How to Add a Package in Python: pip, Virtual Environments, and What to Know First
Adding packages to Python is one of the most common tasks any developer faces — whether you're building a web app, scraping data, or automating a workflow. Python's packaging ecosystem is powerful, but it has enough moving parts that the "right" approach genuinely depends on your setup.
What Is a Python Package?
A Python package is a bundle of pre-written code that extends what Python can do out of the box. Instead of writing everything from scratch, you install a package and import its functionality into your project.
Packages are hosted on PyPI (the Python Package Index), a public repository containing hundreds of thousands of libraries — from web frameworks like Django and Flask to data tools like NumPy and pandas.
The Standard Way: Using pip
pip is Python's built-in package manager. It comes pre-installed with Python 3.4 and later. For most use cases, this is where you start.
Basic install command
pip install package-name Replace package-name with the actual library you want. For example:
pip install requests This downloads and installs the latest version of the requests library.
Installing a specific version
pip install requests==2.28.0 Pinning a version matters when your project depends on a specific API or behavior that may have changed in newer releases.
Upgrading an existing package
pip install --upgrade package-name Uninstalling a package
pip uninstall package-name pip3 vs pip — Which One Do You Use?

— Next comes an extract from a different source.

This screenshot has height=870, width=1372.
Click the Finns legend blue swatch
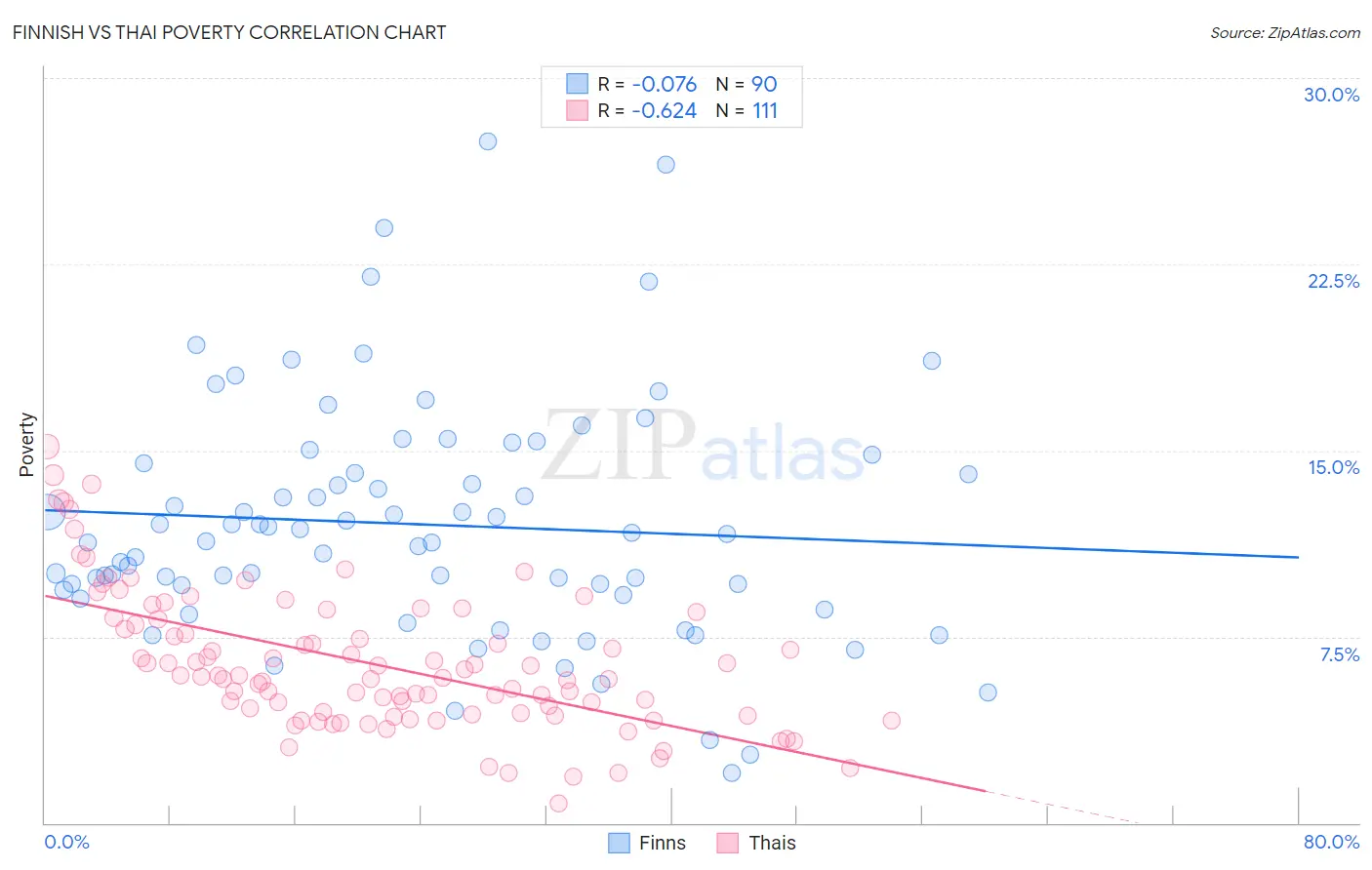click(619, 843)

On systems that have both Python 2 and Python 3 installed, pip may point to the Python 2 version. In that case, use:
pip3 install package-name If you're unsure which Python version pip is tied to, run:
pip --version This will show the Python version it's associated with.

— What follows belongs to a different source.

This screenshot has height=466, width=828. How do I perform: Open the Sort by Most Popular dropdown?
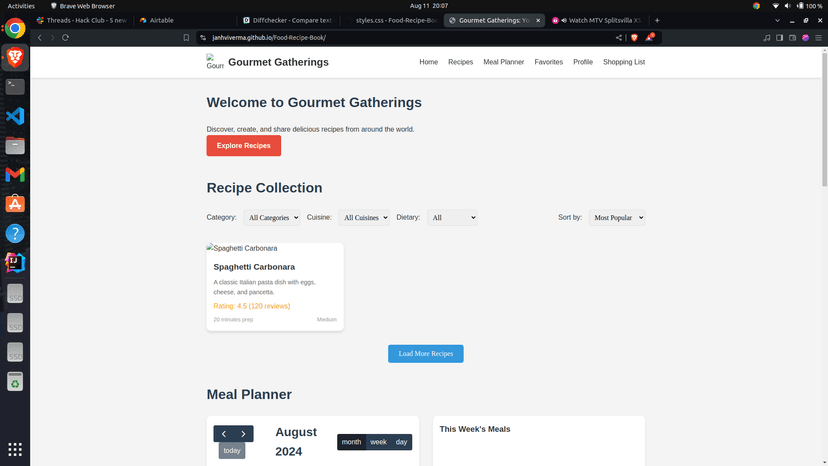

Virtual Environments: Why They Matter 🔧
Installing packages globally (directly onto your system Python) works for quick experiments, but it creates real problems in professional or multi-project workflows.
A virtual environment is an isolated Python installation scoped to a single project. Packages installed inside it don't affect anything outside it.
Creating a virtual environment
python -m venv myenv This creates a folder called myenv containing a self-contained Python interpreter and its own pip.
Activating it
| Operating System | Command |
|---|---|
| macOS / Linux | source myenv/bin/activate |
| Windows (CMD) | myenvScriptsactivate.bat |
| Windows (PowerShell) | myenvScriptsActivate.ps1 |
Once activated, any pip install commands go into that environment only.
Deactivating
deactivate Installing from a Requirements File
On collaborative or reproducible projects, dependencies are typically listed in a requirements.txt file:
requests==2.28.0 flask>=2.0 numpy Install everything in one command:
pip install -r requirements.txt This is the standard practice for sharing a project so others can replicate your exact environment.
Alternative Package Managers Worth Knowing
pip isn't the only option. Depending on your workflow, other tools may be more appropriate:
| Tool | Best For |
|---|---|
| conda | Data science, scientific computing, managing non-Python dependencies |
| poetry | Modern dependency management and packaging in one tool |
| pipenv | Combines pip + virtual environments with a Pipfile format |
| uv | Extremely fast pip-compatible installer, growing in adoption |
Each has a different philosophy around dependency resolution, lockfiles, and environment management. conda, for instance, can install packages that include compiled C libraries — something pip alone can struggle with in certain data science contexts.
Common Issues When Adding Packages
"pip is not recognized" — Python may not be added to your system PATH. Reinstalling Python and checking the "Add to PATH" option usually fixes this on Windows.
Permission errors — On macOS/Linux, avoid using sudo pip install globally. It's better practice to use a virtual environment instead.
Package installs but won't import — This almost always means you installed into a different Python environment than the one your script is running in. Check which Python interpreter your editor or terminal is using.
Dependency conflicts — Two packages requiring incompatible versions of a shared dependency. This is where tools like poetry or conda's solver provide more robust conflict resolution than plain pip.
What Affects Your Best Approach 🐍
The "right" way to add packages in Python shifts significantly based on a few factors:
- Operating system — Windows, macOS, and Linux each have slightly different pip behavior and PATH setups
- Python version — Python 3.11+ and older versions can behave differently with certain packages
- Project type — A quick script, a production web app, and a data science notebook have very different dependency management needs
- Team or solo work — Reproducibility requirements change whether a simple
pip installor a full lockfile workflow makes sense - IDE or environment — Tools like VS Code, PyCharm, Jupyter, and Anaconda each have their own ways of managing Python environments that may interact with pip
For a simple personal script, a global pip install might be perfectly adequate. For a Django web project deployed to a server, a virtual environment with a pinned requirements file is standard. For heavy scientific computing, conda environments are often the more reliable path.
The mechanics of installing a package are straightforward — but which tool to use and how to structure your environment depends entirely on what you're building and how you work.